Your goal: A verbatim reproduction of the lines below, from the line containing "Хирургия (817, 408)" through the line containing "3 [button] (422, 1715)", both ends included, is the whole required output.

Records provided:

§

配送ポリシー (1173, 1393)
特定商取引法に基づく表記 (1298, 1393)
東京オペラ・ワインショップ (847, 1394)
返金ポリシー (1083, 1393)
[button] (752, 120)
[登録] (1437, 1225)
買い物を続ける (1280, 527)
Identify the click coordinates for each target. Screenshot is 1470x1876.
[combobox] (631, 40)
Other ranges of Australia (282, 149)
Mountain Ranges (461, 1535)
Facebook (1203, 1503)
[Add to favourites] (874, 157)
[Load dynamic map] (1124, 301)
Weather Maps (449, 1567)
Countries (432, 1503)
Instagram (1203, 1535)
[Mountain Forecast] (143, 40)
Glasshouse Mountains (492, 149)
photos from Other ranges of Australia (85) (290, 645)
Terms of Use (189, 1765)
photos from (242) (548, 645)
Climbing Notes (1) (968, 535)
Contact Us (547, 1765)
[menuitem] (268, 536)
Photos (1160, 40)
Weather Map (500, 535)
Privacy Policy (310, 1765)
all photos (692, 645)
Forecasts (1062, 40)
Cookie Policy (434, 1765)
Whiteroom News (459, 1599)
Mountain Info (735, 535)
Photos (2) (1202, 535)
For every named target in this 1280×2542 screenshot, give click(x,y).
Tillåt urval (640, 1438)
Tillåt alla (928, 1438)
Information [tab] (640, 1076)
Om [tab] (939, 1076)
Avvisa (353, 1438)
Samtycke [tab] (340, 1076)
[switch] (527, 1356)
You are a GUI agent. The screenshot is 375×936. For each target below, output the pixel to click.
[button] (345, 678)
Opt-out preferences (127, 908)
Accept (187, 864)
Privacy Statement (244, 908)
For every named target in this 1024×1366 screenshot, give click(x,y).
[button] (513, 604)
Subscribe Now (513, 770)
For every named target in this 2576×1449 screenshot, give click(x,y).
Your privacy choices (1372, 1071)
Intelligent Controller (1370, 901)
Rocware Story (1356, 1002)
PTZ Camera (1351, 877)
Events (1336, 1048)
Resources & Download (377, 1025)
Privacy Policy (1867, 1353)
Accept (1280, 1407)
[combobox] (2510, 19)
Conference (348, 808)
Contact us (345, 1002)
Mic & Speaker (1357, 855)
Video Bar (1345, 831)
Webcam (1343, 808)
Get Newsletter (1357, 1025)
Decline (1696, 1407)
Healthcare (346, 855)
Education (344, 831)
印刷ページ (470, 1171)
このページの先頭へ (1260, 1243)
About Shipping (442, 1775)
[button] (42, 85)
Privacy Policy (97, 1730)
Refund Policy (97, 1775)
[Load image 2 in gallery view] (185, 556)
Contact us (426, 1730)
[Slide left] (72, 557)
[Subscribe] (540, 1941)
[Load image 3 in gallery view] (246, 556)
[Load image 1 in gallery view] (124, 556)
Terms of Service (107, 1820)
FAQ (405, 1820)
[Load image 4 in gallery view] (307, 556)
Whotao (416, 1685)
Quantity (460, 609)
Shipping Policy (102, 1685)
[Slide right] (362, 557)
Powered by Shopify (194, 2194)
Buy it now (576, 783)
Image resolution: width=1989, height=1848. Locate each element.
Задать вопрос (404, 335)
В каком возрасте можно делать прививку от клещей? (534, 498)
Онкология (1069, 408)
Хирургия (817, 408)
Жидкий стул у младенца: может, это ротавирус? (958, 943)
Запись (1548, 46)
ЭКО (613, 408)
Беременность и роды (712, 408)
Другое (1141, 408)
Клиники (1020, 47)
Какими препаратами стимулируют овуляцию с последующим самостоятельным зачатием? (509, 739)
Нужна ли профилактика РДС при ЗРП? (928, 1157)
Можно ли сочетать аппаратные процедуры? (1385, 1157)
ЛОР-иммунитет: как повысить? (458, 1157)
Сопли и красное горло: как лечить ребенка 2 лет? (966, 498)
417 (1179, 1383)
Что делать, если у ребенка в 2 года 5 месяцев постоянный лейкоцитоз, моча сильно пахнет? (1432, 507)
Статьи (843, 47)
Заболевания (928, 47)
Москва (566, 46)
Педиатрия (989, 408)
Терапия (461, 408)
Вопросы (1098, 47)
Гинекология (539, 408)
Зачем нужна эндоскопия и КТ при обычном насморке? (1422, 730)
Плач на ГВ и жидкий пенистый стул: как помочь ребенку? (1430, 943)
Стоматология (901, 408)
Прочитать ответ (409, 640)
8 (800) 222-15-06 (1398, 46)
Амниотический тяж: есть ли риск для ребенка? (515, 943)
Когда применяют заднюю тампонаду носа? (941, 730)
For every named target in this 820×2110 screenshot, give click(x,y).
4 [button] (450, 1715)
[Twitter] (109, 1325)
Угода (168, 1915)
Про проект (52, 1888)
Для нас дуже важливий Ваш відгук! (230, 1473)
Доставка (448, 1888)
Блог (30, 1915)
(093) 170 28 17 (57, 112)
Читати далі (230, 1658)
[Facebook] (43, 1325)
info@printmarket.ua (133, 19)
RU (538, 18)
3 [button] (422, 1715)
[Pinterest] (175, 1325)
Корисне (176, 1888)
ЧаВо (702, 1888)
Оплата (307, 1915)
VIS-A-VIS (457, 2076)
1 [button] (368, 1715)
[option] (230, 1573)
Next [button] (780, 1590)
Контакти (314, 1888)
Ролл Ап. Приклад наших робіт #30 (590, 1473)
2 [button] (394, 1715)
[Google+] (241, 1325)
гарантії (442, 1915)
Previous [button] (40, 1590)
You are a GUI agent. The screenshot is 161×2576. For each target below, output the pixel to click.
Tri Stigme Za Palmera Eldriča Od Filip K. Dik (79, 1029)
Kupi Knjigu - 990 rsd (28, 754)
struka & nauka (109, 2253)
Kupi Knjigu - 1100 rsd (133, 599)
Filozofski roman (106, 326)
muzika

§

Result:
Хирургия (817, 408)
Жидкий стул у младенца: может, это ротавирус? (958, 943)
Запись (1548, 46)
ЭКО (613, 408)
Беременность и роды (712, 408)
Другое (1141, 408)
Клиники (1020, 47)
Какими препаратами стимулируют овуляцию с последующим самостоятельным зачатием? (509, 739)
Нужна ли профилактика РДС при ЗРП? (928, 1157)
Можно ли сочетать аппаратные процедуры? (1385, 1157)
ЛОР-иммунитет: как повысить? (458, 1157)
Сопли и красное горло: как лечить ребенка 2 лет? (966, 498)
417 (1179, 1383)
Что делать, если у ребенка в 2 года 5 месяцев постоянный лейкоцитоз, моча сильно пахнет? (1432, 507)
Статьи (843, 47)
Заболевания (928, 47)
Москва (566, 46)
Педиатрия (989, 408)
Терапия (461, 408)
Вопросы (1098, 47)
Гинекология (539, 408)
Зачем нужна эндоскопия и КТ при обычном насморке? (1422, 730)
Плач на ГВ и жидкий пенистый стул: как помочь ребенку? (1430, 943)
Стоматология (901, 408)
Прочитать ответ (409, 640)
8 (800) 222-15-06 (1398, 46)
Амниотический тяж: есть ли риск для ребенка? (515, 943)
Когда применяют заднюю тампонаду носа? (941, 730)
For every named target in this 820×2110 screenshot, give click(x,y).
4 [button] (450, 1715)
[Twitter] (109, 1325)
Угода (168, 1915)
Про проект (52, 1888)
Для нас дуже важливий Ваш відгук! (230, 1473)
Доставка (448, 1888)
Блог (30, 1915)
(093) 170 28 17 (57, 112)
Читати далі (230, 1658)
[Facebook] (43, 1325)
info@printmarket.ua (133, 19)
RU (538, 18)
3 [button] (422, 1715)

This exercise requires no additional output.